Почти что Монте-Кристо: носит при себе сорок семь тысяч целковых одной бумажкой. Офицеров с такими деньгами в вооруженных силах Николая I было, думаю, очень немного. Полковые командиры, в чинах генеральских, получали от силы тысяч пять в год. А Германн, небось, – инженер-подпоручик. Как Достоевский.
Как Достоевский, который молил опекуна присылать ему хотя бы десять рублей в месяц.
Про штатских вообще не говорю. Сделаться когда-нибудь столоначальником и зашибать тысячу в год было для канцеляриста Гоголя сияющей мечтой.
А тут – полста тысяч! Пушкин сам-то такого нала не держал в руках отродясь.
За границей Герцен, владея почти такой же точно суммой (выгодно вложив ее в разные акции), спокойно содержал семью и революцию. Потому что курс рубля начал падать только в конце 60-х (когда Салтыков и предсказал, что скоро за рубль будут давать не пять франков и не три, а прямо в морду).
Спрашивается, кто мешал г-ну Германну репатриироваться на историческую родину, приобрести недвижимость и надежные ценные бумаги? А не то, наоборот, в России немножко еще послужить (например, на строительстве магистрали Петербург-Москва), выйти в обер-офицеры, дворяне и баре, купить именьице и спокойно повышать производительность крепостного труда?
Ведь он же не честолюбец и не утопический филантроп. Деньги для него – воплощают всего лишь личный покой.
“Нет! расчет, умеренность и трудолюбие: вот мои три верные карты, вот что утроит, усемерит мой капитал и доставит мне покой и независимость!”
(Уже бродят в мыслях: и тройка, и семерка; покой, конечно, – туз.)
Желает монетизировать свою будущность. Обустроить единоличный пенсионный фонд. Ради чего расхаживает зимой в одном сюртуке и отказывает себе в бытовых удобствах. Как вульгарный жадина. Торопливый. Неразборчивый. Готовый на подлость. Или на две – например, не только сыграть в карты без риска, но и сделаться ради этого любовником восьмидесятисемилетней старухи. Даже на три: скажем, завести романчик с девицей, чтобы проникнуть в чужой дом, – а в случае чего, ее же и подставить – типа я не вор, а мне назначено свиданье.

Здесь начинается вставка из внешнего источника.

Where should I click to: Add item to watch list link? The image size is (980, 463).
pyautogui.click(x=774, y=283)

о есть знакомую нам всем нормальную хроническую тревогу человека без денег Пушкин передал человеку при деньгах.
И этот-то человек – не в проигрыше, не в несчастье, вообще отнюдь не на краю – валяется в ногах у чужой тетки, произнося такие слова: умоляю вас чувствами супруги, любовницы, матери, – всем, что ни есть святого в жизни… не только я, но дети мои, внуки и правнуки благословят вашу память и будут ее чтить, как святыню…
Тут подлость, как это с ней бывает, впадает в пошлость. До правнуков, кажется, и Чичиков не доходил. Не говоря уже о том, что его афера несравненно смелей и остроумней. Зато и бизнес-план в абсолютных цифрах скромней.

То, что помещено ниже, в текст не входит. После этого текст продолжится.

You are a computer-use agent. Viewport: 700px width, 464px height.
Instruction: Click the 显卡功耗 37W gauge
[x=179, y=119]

Хотя и Германн, в сущности, плавает мелко. Подумаешь, 700 процентов. Прибыль, спору нет, знатная. Но как-то не впечатляет. Эффект – это когда не было ни гроша, да вдруг миллион. А сделать из 47 тысяч – 376, – при капитализме (даже слаборазвитом) не такой уж фокус, чтобы из-за этого обнажать ствол, падать в обмороки, смотреть кошмары.
Но фараон или, допустим, штосс – это вам не рулетка. Сорвать банк, поставив какой-нибудь пустяк, – не получится. В трех талиях максимальный для понтёра результат – эти самые 700 процентов, или “сетельва” (sept-et-le-va). Чтобы игра стоила свеч (чтобы, значит, все столпились вокруг стола и затаили дыхание), Пушкин должен был сунуть в карман герою банковский билет на первый куш.

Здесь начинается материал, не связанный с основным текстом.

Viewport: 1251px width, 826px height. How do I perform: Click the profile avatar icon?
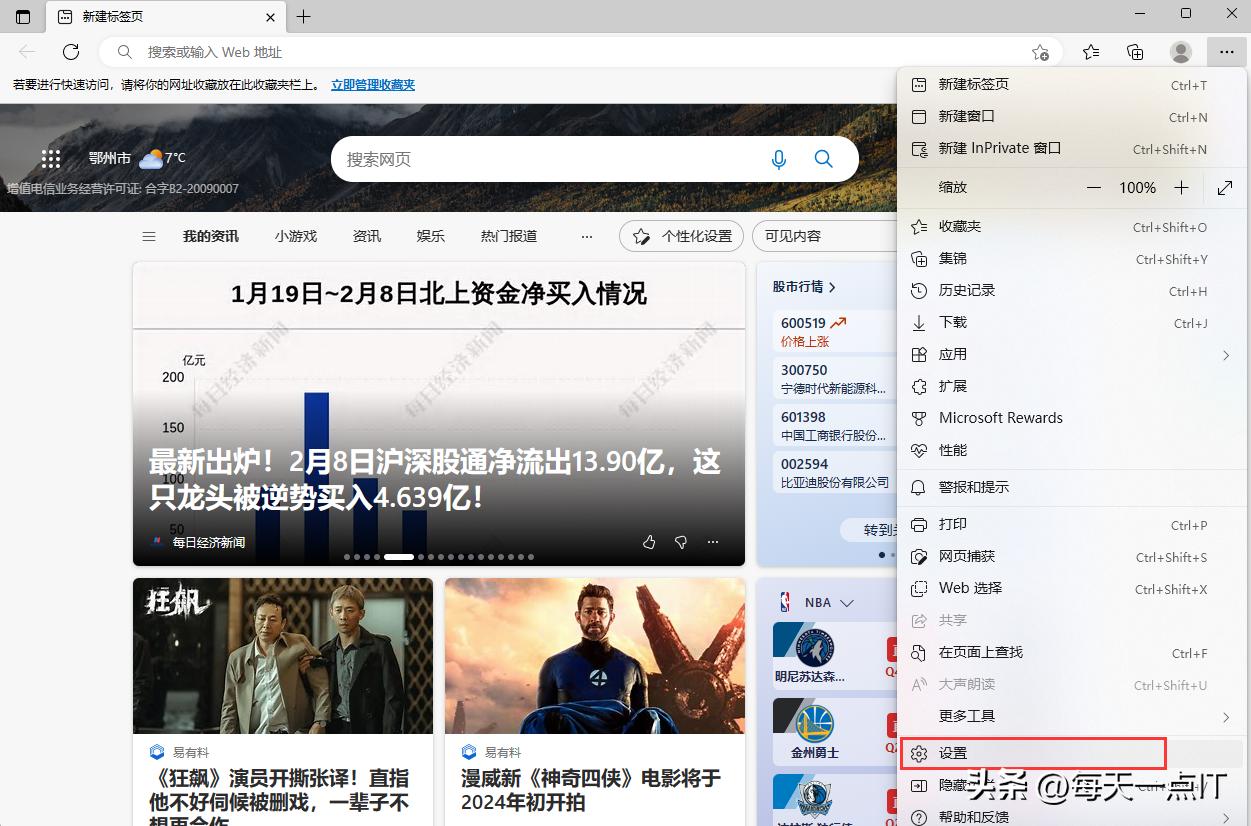(x=1181, y=52)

И преплоский оказался бы анекдот, не сойди герой с ума.
Да только он не сходит. Он болен уже на первой странице. В “Пиковой даме”, назло модным ужастикам, над которыми повесть смеется, – безумие не подслащено, не подсвечено мелодрамой (почему Петру Чайковскому и пригодился Модест).
Самое важное случается не в игорной зале. И не в спальне графини (где ревматолог). А в темном кабинете (где терапевт): помните, Германн там стоит, прислонясь к холодной печке?
На витой лестнице (ведущей в стоматологию) и в комнате Лизаветы Ивановны (гинекологический кабинет).
Внезапная фраза – переворачивающая сюжет и сердце! – “Германн сел на окошко подле нее и всё рассказал”!
Их разговор при догорающей свече.
И как он поцеловал ее наклоненную голову.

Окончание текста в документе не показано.